International career^{‡}
- 2015–: Togo / 15 / (1)

= Gnama Akaté =

Togolese footballer

Gnama Akaté (born 25 November 1991) is a Togolese professional footballer who plays as a midfielder for Iraqi club Baladiyat Al-Mosul and the Togo national team.

==Club career==
Akaté began his senior career in his native Togo, beginning his career at Masséda, followed by a stint at Douanes.
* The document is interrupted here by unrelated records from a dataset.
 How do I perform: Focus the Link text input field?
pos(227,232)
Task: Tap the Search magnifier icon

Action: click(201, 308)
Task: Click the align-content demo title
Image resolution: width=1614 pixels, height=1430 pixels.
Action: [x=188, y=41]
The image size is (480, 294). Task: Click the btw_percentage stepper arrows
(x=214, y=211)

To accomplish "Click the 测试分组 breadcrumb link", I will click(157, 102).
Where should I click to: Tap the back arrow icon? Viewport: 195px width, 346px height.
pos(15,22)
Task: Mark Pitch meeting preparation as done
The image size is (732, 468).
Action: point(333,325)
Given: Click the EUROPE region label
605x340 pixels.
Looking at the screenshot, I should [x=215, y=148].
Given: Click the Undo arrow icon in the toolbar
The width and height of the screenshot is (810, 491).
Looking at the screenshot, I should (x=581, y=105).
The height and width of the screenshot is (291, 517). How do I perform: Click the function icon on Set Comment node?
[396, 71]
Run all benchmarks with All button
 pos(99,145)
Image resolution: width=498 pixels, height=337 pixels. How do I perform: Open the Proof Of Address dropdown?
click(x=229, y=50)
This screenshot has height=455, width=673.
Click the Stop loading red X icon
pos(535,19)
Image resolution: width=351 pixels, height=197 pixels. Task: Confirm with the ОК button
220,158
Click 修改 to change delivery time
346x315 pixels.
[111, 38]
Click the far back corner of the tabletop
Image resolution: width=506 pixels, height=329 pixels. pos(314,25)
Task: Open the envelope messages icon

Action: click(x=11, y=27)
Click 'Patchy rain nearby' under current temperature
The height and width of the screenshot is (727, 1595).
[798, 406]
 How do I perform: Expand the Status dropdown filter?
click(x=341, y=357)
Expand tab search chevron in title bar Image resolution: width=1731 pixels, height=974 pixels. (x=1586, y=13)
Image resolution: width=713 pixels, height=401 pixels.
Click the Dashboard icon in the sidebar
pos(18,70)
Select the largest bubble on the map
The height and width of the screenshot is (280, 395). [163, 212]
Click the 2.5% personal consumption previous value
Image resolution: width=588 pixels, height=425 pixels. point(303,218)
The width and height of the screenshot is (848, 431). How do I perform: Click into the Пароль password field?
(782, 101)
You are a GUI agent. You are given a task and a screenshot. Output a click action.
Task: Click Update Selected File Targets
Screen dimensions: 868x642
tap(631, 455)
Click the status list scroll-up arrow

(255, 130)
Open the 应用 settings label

He moved to Benin with Tonnerre d'Abomey, and then Qatar with El Jaish in 2011. He returned to Togo with Dynamic Togolais and Agaza, before moving to the Lebanese club Al Nabi Chit in 2016. He returned to Togo with Togo-Port, then Maldives with United Victory, before finally returning to Togo with ASKO Kara where he helped the club win the 2021 Togolese Championnat National.

==International career==
Akaté made his debut with the Togo national team in a 2–0 2016 African Nations Championship qualification loss to Niger on 17 October 2015. He captained the Togo squad that helped qualified into the 2020 African Nations Championship.